* _SELECTED EXCERPT_:

§

Click here for the flashback interview with director Marielle Heller for DIARY OF A TEENAGE GIRL.
Several years ago, while appearing on KGO radio, I opined that one day Melissa McCarthy would win an Oscar™, and it would be for a dramatic performance. True, the woman is a comedy genius, but it’s a genius that is rooted in the messy complexity of what it means to be human, rather than mere slapstick, though her genius extends to that as well. In a year that offers competition from Glenn Close in THE WIFE, Julia Roberts in BEN IS BACK, and Carey Mulligan in WILDLIFE (to name just three), this might not be McCarthy’s year for the win, but in CAN YOU EVER FORGIVE ME, she has presented the bona fides that firmly establishes her credentials as a serious actress.
The film is pretty good, too.
Based on Lee Israel’s memoir of the same name, it is not just an intriguing character study of a talented but difficult writer of one New York Time bestseller now on the skids, but also a perceptive consideration of writing as both an art and as a business. It’s 1990, where playing to the crowds on book tours counts for much more than the actual content of the book being touted, as Israel’s agent (a ferociously condescending Jane Curtin) explains to the author just before telling her to either change her personality into one less abrasive or to find another way to make a living. As she perkily tells Israel, “You can be a bitch when you’re famous.”
It’s not that Israel meant to become a felon, but one things leads to another as she first sells the handwritten note she received from Katharine Hepburn, then the authentic typewritten letter from Fanny Brice that she finds tucked into an old library book, then the authentic typewritten letter from Fanny Brice with the carefully composed P.S. that Israel adds courtesy of a vintage typewriter. That Israel is engaged in writing a biography of Brice helps with finding just the right tone to take with the addendum. That the resulting cash pays her rent and her beloved cat’s vet bill makes continuing on with the literary forgeries too tempting. And for Israel, whom you will recall is a talented writer, falling into a life of crime proves too easy.

§

* _SET PROBLEM A_: Can you output the stretch of the film review from "It’s not that" through "proves too easy."?

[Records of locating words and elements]
§

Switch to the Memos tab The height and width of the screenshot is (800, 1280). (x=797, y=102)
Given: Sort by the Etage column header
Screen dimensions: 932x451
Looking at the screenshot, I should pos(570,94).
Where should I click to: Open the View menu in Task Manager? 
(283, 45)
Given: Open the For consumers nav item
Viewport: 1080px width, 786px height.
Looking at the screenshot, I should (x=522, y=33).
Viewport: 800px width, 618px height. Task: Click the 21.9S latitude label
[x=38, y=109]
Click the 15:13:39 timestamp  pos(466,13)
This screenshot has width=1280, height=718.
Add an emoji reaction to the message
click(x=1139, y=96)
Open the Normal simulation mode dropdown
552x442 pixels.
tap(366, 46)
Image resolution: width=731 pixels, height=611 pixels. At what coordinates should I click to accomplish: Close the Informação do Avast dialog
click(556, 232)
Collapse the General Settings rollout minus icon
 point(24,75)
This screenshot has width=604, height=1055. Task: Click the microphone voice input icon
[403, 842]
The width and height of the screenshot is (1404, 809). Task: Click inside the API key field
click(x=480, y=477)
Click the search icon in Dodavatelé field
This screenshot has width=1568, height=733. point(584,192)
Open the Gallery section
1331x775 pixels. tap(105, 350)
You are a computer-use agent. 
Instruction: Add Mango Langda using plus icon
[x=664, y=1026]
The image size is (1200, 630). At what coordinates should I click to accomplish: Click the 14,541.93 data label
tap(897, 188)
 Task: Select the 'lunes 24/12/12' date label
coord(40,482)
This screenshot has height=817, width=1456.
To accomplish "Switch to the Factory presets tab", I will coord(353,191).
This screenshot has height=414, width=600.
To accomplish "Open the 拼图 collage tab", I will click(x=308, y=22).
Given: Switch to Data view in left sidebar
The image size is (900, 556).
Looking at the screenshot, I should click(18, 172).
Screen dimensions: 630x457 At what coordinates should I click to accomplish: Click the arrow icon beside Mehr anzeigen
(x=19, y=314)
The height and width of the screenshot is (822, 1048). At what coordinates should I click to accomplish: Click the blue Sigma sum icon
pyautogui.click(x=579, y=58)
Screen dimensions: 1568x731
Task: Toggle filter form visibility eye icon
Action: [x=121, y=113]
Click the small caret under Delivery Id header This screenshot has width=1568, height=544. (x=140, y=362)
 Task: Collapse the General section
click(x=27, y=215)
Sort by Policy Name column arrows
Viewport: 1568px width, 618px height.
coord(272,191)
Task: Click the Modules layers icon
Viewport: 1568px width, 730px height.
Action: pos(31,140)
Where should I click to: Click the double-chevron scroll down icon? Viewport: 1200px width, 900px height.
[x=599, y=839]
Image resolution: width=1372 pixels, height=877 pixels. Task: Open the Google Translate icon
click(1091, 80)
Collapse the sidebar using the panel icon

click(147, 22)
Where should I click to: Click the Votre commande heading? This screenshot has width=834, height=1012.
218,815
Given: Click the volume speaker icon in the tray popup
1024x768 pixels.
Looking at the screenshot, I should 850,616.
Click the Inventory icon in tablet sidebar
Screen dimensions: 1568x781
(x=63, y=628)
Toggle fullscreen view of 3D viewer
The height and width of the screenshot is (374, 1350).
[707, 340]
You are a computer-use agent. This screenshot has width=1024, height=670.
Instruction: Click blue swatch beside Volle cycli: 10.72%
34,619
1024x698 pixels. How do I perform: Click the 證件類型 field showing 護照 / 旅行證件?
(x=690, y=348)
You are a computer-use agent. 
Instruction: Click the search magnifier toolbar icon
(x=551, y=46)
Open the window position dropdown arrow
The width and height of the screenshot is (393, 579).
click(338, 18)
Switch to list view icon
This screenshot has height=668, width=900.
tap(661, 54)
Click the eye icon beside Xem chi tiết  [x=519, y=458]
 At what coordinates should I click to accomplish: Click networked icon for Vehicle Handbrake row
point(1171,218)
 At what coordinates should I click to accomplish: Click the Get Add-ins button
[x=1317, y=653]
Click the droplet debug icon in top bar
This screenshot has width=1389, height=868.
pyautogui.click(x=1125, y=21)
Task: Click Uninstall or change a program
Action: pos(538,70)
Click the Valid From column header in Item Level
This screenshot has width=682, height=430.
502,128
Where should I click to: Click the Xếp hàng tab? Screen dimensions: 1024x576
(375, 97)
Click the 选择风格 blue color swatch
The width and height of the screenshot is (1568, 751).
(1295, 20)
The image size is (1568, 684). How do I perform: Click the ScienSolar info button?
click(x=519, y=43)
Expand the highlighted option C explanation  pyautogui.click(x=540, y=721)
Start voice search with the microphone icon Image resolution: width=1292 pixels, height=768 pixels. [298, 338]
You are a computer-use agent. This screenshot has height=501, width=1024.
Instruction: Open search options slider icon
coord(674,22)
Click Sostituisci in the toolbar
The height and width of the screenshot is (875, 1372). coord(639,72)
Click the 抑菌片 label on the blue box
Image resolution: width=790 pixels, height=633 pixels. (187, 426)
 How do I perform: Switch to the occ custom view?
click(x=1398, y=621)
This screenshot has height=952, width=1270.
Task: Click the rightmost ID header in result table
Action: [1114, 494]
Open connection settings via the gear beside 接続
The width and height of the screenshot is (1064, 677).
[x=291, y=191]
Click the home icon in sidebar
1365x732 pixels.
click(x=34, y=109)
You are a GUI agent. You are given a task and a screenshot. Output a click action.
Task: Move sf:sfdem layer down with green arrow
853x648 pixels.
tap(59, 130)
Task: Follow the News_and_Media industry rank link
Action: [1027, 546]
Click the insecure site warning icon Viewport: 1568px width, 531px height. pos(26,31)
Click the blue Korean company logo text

§

* _SET PROBLEM B_: Which lines of the listing contain the string "beside"? Pick out each of them and copy it in full.

* _FULL SOLUTION A_:
It’s not that Israel meant to become a felon, but one things leads to another as she first sells the handwritten note she received from Katharine Hepburn, then the authentic typewritten letter from Fanny Brice that she finds tucked into an old library book, then the authentic typewritten letter from Fanny Brice with the carefully composed P.S. that Israel adds courtesy of a vintage typewriter. That Israel is engaged in writing a biography of Brice helps with finding just the right tone to take with the addendum. That the resulting cash pays her rent and her beloved cat’s vet bill makes continuing on with the literary forgeries too tempting. And for Israel, whom you will recall is a talented writer, falling into a life of crime proves too easy.

* _FULL SOLUTION B_:
Screen dimensions: 630x457 At what coordinates should I click to accomplish: Click the arrow icon beside Mehr anzeigen
Instruction: Click blue swatch beside Volle cycli: 10.72%
Click the eye icon beside Xem chi tiết  [x=519, y=458]
Open connection settings via the gear beside 接続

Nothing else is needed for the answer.